Given passage

(begin)

Berlingske Media (formerly Det Berlingske Officin A/S) is a Danish Copenhagen-based media company that owns many newspapers, websites and radio stations. The main newspaper in the company, Berlingske Tidende, now Berlingske, is one of the world's oldest newspapers, having published its first issue on 3 January 1749. The company is run by Anders Krab-Johansen, former CEO and editor in chief at Børsen.

History
The company was founded in 1749 when Ernst Henrich Berling first published Kjøbenhavnske Danske Post-Tidender (later Berlingske Tidende). The company was owned by the Berling family until 1982 when it experienced economical difficulties and was saved by an investment from Mærsk Mc-Kinney Møller. He sold his shares in the company in 1999. From  2000 to 2006, the company was owned by the Orkla Group, a Norwegian conglomerate which purchased 76% of Det Berlingske Officin publishing group' stock for €209-million.

(end)

Material
(begin)

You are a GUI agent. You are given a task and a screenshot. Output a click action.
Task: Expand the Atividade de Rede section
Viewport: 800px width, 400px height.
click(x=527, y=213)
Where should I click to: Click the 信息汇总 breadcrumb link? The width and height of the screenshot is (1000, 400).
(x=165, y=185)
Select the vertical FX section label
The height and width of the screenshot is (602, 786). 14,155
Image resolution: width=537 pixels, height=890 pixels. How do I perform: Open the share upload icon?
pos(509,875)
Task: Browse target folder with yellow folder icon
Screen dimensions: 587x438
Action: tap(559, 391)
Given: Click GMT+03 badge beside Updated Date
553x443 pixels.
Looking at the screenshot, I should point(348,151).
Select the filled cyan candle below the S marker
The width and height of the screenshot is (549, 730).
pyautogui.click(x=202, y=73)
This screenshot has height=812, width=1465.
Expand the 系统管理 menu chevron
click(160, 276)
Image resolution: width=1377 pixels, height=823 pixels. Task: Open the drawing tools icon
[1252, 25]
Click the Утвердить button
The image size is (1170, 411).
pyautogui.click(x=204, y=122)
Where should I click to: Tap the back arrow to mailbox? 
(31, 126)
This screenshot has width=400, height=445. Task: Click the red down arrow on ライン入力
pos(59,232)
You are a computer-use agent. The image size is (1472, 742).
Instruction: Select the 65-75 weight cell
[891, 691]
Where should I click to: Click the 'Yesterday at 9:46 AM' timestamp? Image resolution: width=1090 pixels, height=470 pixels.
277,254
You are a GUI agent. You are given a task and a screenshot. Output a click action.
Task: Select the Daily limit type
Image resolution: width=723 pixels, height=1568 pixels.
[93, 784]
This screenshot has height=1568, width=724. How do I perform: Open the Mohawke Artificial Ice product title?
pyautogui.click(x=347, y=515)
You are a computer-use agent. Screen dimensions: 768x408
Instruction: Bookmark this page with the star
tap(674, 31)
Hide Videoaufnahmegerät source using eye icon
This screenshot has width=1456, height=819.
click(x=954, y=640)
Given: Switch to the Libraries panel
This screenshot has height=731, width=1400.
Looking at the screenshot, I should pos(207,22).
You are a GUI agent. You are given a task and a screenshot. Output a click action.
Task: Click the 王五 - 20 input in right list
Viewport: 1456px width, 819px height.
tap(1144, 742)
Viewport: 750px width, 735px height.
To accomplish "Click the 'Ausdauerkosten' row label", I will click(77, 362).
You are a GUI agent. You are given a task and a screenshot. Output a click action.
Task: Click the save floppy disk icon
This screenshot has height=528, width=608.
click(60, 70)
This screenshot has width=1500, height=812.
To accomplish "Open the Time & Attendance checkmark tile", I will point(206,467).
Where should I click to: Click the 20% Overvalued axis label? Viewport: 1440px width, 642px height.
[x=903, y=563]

(end)

Given exercise
Set down verbatim the stretch of the Berlingske Media passage above from "Berlingske Media (formerly" through "chief at Børsen.".

Task output
Berlingske Media (formerly Det Berlingske Officin A/S) is a Danish Copenhagen-based media company that owns many newspapers, websites and radio stations. The main newspaper in the company, Berlingske Tidende, now Berlingske, is one of the world's oldest newspapers, having published its first issue on 3 January 1749. The company is run by Anders Krab-Johansen, former CEO and editor in chief at Børsen.